**WHAT IS EXPECTED:** Only the lines from the one containing "520x372 pixels." to the end of the entries should be written out, each exactly as it stands, both ends included.

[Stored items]
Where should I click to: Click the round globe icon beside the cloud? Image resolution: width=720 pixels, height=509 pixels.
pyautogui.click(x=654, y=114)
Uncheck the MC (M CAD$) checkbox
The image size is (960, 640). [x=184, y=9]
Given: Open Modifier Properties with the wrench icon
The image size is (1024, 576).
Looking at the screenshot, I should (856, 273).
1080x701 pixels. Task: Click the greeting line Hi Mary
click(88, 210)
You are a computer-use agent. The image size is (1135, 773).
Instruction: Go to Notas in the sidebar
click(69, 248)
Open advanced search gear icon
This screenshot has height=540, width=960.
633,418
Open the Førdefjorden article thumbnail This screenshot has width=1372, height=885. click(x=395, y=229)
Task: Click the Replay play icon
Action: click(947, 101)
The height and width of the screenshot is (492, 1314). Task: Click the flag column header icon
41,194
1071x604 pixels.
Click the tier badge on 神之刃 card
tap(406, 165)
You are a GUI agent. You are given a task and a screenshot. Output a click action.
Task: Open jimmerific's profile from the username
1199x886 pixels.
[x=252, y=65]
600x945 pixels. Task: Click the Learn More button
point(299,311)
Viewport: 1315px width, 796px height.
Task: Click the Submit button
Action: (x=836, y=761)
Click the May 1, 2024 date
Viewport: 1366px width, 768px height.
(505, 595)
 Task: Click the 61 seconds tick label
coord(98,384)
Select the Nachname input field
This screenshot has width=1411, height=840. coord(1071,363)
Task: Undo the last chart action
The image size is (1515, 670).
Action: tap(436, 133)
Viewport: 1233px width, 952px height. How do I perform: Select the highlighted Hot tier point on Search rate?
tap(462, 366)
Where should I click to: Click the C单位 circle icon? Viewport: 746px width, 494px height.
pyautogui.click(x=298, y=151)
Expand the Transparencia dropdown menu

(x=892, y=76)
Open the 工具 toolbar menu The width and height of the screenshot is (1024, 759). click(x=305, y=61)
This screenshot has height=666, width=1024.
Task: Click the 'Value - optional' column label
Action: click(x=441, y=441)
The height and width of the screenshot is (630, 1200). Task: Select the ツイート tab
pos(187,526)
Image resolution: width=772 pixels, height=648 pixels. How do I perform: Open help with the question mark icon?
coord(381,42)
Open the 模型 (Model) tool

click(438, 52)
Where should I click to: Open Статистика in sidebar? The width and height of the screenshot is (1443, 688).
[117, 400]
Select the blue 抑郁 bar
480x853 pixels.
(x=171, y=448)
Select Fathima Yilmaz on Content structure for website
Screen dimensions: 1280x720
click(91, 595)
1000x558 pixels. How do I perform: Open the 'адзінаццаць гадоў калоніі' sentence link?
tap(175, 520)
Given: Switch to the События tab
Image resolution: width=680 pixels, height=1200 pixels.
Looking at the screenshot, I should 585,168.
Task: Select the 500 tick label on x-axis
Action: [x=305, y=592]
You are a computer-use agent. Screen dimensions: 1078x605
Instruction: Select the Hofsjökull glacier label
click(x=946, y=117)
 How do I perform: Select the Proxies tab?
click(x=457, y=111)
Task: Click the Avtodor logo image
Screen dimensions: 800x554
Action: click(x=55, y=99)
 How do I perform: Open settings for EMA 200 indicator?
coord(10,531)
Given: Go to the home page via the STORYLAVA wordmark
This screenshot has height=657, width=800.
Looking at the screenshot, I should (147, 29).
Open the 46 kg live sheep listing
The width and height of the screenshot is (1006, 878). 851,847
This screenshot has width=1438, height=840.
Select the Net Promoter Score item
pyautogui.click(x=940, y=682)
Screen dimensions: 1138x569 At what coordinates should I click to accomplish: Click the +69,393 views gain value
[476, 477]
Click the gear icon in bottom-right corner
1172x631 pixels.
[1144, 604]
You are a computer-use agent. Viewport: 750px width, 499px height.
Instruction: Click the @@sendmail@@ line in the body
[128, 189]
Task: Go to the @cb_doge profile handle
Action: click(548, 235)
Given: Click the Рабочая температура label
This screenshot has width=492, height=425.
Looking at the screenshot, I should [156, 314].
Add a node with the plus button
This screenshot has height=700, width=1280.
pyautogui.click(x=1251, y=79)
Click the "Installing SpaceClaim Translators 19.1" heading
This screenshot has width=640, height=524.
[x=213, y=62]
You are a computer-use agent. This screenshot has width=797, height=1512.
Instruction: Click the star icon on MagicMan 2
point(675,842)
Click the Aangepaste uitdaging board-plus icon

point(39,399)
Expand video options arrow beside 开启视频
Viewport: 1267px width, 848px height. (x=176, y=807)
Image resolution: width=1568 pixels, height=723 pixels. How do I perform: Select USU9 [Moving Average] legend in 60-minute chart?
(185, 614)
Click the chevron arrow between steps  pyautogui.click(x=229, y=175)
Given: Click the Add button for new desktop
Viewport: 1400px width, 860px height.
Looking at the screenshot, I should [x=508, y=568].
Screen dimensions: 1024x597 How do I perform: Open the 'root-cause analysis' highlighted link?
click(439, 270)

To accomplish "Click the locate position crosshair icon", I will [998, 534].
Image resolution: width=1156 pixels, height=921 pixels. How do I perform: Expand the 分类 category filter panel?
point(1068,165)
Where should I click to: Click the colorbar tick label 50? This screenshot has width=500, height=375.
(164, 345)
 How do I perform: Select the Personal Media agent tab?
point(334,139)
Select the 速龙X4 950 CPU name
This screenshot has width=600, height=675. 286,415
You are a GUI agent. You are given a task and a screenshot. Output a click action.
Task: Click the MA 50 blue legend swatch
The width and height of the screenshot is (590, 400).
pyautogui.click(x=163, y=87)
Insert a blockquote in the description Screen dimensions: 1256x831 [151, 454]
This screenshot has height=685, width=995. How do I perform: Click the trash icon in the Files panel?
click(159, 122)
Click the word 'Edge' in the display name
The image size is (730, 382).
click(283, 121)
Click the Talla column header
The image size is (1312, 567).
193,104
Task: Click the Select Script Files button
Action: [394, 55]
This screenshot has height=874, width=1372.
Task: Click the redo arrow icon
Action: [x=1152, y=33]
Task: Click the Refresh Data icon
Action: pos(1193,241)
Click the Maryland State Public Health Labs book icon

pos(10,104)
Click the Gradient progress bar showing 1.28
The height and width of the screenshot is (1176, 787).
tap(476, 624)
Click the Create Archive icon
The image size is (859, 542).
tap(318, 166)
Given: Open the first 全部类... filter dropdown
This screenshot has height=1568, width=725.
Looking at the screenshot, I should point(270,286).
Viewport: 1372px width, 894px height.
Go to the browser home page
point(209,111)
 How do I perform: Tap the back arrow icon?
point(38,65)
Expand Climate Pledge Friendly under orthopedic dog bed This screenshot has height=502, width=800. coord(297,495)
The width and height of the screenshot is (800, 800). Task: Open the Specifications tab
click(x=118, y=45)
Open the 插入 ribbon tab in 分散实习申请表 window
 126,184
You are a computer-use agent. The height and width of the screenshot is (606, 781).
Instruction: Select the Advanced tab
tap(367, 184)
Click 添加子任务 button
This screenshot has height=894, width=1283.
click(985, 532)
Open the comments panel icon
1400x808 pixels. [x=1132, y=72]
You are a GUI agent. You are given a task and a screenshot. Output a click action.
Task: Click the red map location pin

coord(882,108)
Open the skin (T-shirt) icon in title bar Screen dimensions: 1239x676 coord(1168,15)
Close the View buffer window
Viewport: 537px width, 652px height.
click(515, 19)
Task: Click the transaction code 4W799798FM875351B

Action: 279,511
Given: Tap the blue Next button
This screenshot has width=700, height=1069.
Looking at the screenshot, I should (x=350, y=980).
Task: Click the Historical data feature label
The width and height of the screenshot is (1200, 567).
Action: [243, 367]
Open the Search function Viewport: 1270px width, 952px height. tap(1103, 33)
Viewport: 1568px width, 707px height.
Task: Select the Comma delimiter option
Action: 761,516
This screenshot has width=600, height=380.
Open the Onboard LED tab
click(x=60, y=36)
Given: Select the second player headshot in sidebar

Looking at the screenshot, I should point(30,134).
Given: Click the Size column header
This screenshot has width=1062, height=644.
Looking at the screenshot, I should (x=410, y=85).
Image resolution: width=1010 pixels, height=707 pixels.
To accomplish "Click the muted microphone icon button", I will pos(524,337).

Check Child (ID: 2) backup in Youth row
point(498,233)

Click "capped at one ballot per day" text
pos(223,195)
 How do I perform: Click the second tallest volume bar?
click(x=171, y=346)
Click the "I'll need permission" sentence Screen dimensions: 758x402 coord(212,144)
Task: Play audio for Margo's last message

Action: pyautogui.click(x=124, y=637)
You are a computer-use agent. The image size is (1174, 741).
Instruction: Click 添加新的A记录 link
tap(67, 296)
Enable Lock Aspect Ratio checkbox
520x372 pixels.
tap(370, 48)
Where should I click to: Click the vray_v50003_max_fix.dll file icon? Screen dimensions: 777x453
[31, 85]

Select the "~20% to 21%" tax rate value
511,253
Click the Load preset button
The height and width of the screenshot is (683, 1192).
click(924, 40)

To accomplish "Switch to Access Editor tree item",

**RESPONSE AREA:**
520x372 pixels.
tap(370, 48)
Where should I click to: Click the vray_v50003_max_fix.dll file icon? Screen dimensions: 777x453
[31, 85]

Select the "~20% to 21%" tax rate value
511,253
Click the Load preset button
The height and width of the screenshot is (683, 1192).
click(924, 40)

To accomplish "Switch to Access Editor tree item",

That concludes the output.